• [WRITTEN REQUEST 1]: Repeat the rows word for word, starting with the line that contains "Given: Click 去点评 link for RTX 3060" and going on through the line that contains "Click the email envelope".

• [SOURCE]:
•••

FIG. 2 illustrates an example of an apparatus 200 that addresses some or all issues related to conventional data storage systems such as the UFS system 100. In particular, the apparatus 200 enables concurrent transfers to occur. The apparatus 200 may include a host 210 configured to communicate with a first storage device 240 over a first connection 224. The host 210 may also be configured to communicate with a second storage device 260 over a second connection 226. While two devices are illustrated, it should be noted that the host 210 may communicate with any number of devices.
The first storage device 240 may be a UFS (Universal Flash Storage) device. In an aspect, the first storage device 240 may be an embedded storage device. In other words, the first storage device 240 may be integrated with the host 210 such that the two are not separable from each other. The first storage device 240 may comprise a first device PHY interface 242 configured to communicate with the host 210 over the first connection 224. The first connection 224 may comprise one or more lanes, referred to as “first lanes” for ease of reference. The first device PHY interface 242 may operate in compliance with M-PHY (Mobile-PHYsical-Layer). While not specifically illustrated, it should be noted that physically, the number of M-PHYs that make up the first device PHY interface 242 may equal the number of first lanes of the first connection 224. The first storage device 240 may also comprise a first device link interface 244 and a first device transport interface 246. The first device link interface 244 may operate in compliance with Unipro (Unified Protocol), and the first device transport interface 246 may operate in compliance with UTP (UFS Transport Protocol).

•••

• [WRITTEN REQUEST 2]: Transcribe the passage on the data storage apparatus in full, word for word.

•••

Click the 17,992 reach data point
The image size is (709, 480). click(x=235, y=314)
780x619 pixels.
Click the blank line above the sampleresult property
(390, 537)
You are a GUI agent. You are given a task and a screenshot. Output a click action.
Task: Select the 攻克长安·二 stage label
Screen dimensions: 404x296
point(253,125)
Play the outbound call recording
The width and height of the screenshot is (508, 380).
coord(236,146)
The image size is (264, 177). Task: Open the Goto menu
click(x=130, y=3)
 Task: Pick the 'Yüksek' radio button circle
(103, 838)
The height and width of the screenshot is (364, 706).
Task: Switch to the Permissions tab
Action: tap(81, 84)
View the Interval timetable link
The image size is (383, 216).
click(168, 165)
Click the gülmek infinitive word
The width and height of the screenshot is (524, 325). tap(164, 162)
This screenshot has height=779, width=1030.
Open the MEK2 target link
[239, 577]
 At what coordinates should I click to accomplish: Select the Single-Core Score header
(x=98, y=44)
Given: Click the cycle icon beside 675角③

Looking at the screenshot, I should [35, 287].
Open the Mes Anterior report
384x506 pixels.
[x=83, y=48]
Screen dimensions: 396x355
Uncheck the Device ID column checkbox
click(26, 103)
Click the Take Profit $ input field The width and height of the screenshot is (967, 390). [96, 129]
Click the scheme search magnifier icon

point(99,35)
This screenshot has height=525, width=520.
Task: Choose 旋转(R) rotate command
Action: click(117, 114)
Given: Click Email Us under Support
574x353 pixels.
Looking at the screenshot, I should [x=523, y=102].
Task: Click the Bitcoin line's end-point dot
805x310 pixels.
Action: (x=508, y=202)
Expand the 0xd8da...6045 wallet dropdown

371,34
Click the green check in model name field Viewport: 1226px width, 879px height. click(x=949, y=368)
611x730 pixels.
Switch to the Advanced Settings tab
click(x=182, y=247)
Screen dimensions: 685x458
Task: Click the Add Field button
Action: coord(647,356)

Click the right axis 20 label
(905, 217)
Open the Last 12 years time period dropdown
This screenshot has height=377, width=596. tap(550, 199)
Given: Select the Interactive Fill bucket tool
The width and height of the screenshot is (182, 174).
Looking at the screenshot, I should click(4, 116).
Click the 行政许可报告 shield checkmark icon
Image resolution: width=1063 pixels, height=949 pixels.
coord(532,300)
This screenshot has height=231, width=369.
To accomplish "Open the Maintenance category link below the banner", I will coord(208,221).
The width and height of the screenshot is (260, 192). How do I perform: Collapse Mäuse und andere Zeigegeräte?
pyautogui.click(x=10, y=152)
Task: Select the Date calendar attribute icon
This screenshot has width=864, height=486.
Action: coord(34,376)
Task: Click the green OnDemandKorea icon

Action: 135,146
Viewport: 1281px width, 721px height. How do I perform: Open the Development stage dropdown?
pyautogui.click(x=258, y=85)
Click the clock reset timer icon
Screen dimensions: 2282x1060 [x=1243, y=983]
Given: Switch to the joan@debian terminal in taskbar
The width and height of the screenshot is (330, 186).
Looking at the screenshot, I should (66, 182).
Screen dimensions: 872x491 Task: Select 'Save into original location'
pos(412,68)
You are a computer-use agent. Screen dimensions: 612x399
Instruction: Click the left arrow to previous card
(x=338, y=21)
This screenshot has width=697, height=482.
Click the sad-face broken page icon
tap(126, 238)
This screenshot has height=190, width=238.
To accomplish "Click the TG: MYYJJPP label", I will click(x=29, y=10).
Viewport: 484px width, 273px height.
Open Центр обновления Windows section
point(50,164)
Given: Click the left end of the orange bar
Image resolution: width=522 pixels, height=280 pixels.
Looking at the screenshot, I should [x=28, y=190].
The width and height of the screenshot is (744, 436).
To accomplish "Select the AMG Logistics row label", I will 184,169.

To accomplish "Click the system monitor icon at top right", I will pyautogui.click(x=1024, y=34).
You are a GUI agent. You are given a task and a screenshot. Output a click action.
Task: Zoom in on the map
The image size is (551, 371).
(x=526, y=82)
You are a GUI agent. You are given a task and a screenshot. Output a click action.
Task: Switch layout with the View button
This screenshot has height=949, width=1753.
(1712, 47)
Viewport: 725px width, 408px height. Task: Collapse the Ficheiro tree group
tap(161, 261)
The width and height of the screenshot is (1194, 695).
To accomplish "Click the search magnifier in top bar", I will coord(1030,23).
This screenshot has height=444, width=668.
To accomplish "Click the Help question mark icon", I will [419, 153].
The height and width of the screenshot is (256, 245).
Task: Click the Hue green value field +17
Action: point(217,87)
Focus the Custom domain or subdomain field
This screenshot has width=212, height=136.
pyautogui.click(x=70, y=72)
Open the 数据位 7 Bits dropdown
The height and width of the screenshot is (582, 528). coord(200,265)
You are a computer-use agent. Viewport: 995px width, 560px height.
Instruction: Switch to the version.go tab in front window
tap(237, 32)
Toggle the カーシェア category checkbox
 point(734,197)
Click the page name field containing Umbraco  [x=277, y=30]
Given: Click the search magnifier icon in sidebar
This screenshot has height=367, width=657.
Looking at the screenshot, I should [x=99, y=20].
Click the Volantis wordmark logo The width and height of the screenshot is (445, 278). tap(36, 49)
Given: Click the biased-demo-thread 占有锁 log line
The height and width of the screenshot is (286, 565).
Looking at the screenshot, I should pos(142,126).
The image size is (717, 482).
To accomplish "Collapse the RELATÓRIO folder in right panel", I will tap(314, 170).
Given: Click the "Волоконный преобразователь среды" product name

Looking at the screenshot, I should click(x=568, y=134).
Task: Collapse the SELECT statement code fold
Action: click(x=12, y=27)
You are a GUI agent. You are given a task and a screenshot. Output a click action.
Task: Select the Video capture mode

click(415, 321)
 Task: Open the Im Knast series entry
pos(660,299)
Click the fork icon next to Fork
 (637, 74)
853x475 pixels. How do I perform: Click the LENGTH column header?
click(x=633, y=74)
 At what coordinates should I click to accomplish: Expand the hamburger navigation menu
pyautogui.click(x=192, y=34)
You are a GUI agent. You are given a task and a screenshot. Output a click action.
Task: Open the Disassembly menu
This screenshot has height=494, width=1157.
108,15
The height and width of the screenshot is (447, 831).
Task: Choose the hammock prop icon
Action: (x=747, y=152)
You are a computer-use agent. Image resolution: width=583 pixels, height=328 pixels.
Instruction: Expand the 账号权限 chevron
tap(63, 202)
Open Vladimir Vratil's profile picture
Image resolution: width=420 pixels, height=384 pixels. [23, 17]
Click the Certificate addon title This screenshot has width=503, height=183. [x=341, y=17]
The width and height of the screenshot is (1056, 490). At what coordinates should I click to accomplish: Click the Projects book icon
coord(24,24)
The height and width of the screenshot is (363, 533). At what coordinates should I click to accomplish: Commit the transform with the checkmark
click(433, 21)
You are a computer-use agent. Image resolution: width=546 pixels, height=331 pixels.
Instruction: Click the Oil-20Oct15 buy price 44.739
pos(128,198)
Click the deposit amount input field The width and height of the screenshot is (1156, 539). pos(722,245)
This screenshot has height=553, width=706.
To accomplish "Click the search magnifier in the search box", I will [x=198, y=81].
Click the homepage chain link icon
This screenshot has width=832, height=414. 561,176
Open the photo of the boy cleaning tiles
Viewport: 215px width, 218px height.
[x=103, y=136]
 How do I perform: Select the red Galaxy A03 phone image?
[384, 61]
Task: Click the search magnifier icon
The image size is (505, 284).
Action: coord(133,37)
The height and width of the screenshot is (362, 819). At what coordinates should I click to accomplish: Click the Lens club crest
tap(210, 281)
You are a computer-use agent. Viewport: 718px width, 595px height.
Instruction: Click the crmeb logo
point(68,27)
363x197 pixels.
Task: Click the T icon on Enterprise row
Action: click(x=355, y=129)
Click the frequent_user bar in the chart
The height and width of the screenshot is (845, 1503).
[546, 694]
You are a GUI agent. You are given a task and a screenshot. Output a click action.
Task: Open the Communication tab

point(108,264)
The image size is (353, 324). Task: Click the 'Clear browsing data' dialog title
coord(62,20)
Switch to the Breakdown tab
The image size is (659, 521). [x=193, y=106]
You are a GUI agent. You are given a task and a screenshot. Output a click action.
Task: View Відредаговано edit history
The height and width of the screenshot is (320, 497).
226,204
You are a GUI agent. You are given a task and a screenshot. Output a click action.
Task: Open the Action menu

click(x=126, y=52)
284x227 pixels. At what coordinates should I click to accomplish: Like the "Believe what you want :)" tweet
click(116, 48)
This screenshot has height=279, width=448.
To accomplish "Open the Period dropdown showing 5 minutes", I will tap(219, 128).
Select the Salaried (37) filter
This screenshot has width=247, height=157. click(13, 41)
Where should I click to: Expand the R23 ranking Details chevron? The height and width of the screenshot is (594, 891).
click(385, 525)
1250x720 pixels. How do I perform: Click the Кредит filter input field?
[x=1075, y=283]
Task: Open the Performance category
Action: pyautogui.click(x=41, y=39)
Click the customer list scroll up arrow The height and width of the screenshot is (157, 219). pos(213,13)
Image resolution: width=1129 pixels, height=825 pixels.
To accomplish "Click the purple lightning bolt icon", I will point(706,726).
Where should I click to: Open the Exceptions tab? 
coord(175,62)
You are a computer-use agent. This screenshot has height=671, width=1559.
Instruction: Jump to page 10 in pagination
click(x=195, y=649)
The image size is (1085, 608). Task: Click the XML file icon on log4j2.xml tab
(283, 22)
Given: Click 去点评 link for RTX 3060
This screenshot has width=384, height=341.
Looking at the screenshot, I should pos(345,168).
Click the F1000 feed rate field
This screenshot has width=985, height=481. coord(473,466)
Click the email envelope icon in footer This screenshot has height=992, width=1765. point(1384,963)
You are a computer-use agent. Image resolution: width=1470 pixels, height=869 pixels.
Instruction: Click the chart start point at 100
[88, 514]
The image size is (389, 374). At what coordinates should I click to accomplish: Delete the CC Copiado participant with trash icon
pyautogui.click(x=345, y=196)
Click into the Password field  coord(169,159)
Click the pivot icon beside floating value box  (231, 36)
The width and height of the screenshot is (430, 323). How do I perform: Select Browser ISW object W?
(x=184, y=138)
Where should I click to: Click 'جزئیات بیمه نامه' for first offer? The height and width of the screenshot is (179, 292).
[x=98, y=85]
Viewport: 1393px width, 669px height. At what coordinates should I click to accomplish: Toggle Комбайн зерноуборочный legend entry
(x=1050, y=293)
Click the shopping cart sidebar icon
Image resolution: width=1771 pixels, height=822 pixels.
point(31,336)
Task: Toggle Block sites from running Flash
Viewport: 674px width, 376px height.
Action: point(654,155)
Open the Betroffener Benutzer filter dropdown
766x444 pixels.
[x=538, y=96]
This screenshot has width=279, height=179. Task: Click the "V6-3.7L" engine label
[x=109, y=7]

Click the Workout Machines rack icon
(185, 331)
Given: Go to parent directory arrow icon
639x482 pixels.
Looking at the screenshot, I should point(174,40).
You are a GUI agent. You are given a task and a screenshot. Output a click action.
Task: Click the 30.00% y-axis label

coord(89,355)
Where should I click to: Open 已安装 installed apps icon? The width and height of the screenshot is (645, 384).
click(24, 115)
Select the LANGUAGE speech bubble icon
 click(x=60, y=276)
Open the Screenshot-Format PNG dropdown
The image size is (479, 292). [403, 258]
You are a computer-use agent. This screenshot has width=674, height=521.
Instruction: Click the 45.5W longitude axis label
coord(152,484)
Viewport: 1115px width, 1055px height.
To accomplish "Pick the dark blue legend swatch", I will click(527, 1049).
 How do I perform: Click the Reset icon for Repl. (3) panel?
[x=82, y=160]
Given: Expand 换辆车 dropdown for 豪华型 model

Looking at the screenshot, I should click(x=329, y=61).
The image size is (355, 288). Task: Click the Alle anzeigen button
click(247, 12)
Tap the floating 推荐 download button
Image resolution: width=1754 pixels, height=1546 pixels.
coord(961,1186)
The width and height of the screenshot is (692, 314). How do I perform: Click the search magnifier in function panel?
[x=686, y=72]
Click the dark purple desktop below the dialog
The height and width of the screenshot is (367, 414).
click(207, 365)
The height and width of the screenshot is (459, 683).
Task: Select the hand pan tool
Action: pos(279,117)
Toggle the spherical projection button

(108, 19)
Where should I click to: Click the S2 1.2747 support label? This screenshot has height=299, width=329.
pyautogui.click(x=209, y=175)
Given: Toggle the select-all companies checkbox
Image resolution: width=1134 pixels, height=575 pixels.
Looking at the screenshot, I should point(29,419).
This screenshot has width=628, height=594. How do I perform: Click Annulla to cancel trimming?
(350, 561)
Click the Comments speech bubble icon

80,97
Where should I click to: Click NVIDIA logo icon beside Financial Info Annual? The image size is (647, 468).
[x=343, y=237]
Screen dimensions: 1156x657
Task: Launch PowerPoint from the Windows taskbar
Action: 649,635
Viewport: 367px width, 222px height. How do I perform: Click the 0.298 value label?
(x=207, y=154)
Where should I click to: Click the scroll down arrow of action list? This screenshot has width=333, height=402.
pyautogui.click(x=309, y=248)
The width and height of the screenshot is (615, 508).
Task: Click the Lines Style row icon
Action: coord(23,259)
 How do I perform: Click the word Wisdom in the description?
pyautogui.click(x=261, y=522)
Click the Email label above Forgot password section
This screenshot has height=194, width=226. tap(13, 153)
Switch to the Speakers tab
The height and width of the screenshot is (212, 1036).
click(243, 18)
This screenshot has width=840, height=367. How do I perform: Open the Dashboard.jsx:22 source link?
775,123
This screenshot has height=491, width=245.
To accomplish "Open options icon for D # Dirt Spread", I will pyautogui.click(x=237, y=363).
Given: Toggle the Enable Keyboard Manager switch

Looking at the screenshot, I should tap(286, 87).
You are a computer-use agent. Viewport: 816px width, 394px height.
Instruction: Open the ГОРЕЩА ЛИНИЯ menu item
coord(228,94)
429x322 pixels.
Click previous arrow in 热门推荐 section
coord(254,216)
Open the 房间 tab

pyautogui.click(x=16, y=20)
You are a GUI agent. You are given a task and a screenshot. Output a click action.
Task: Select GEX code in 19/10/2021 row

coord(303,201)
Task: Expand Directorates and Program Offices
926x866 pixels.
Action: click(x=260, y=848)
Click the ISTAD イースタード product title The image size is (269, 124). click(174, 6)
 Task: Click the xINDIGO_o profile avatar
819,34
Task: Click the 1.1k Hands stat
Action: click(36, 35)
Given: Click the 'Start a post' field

•••

• [WRITTEN REPLY 1]:
Given: Click 去点评 link for RTX 3060
This screenshot has width=384, height=341.
Looking at the screenshot, I should pos(345,168).
Click the F1000 feed rate field
This screenshot has width=985, height=481. coord(473,466)
Click the email envelope icon in footer This screenshot has height=992, width=1765. point(1384,963)

• [WRITTEN REPLY 2]:
FIG. 2 illustrates an example of an apparatus 200 that addresses some or all issues related to conventional data storage systems such as the UFS system 100. In particular, the apparatus 200 enables concurrent transfers to occur. The apparatus 200 may include a host 210 configured to communicate with a first storage device 240 over a first connection 224. The host 210 may also be configured to communicate with a second storage device 260 over a second connection 226. While two devices are illustrated, it should be noted that the host 210 may communicate with any number of devices.
The first storage device 240 may be a UFS (Universal Flash Storage) device. In an aspect, the first storage device 240 may be an embedded storage device. In other words, the first storage device 240 may be integrated with the host 210 such that the two are not separable from each other. The first storage device 240 may comprise a first device PHY interface 242 configured to communicate with the host 210 over the first connection 224. The first connection 224 may comprise one or more lanes, referred to as “first lanes” for ease of reference. The first device PHY interface 242 may operate in compliance with M-PHY (Mobile-PHYsical-Layer). While not specifically illustrated, it should be noted that physically, the number of M-PHYs that make up the first device PHY interface 242 may equal the number of first lanes of the first connection 224. The first storage device 240 may also comprise a first device link interface 244 and a first device transport interface 246. The first device link interface 244 may operate in compliance with Unipro (Unified Protocol), and the first device transport interface 246 may operate in compliance with UTP (UFS Transport Protocol).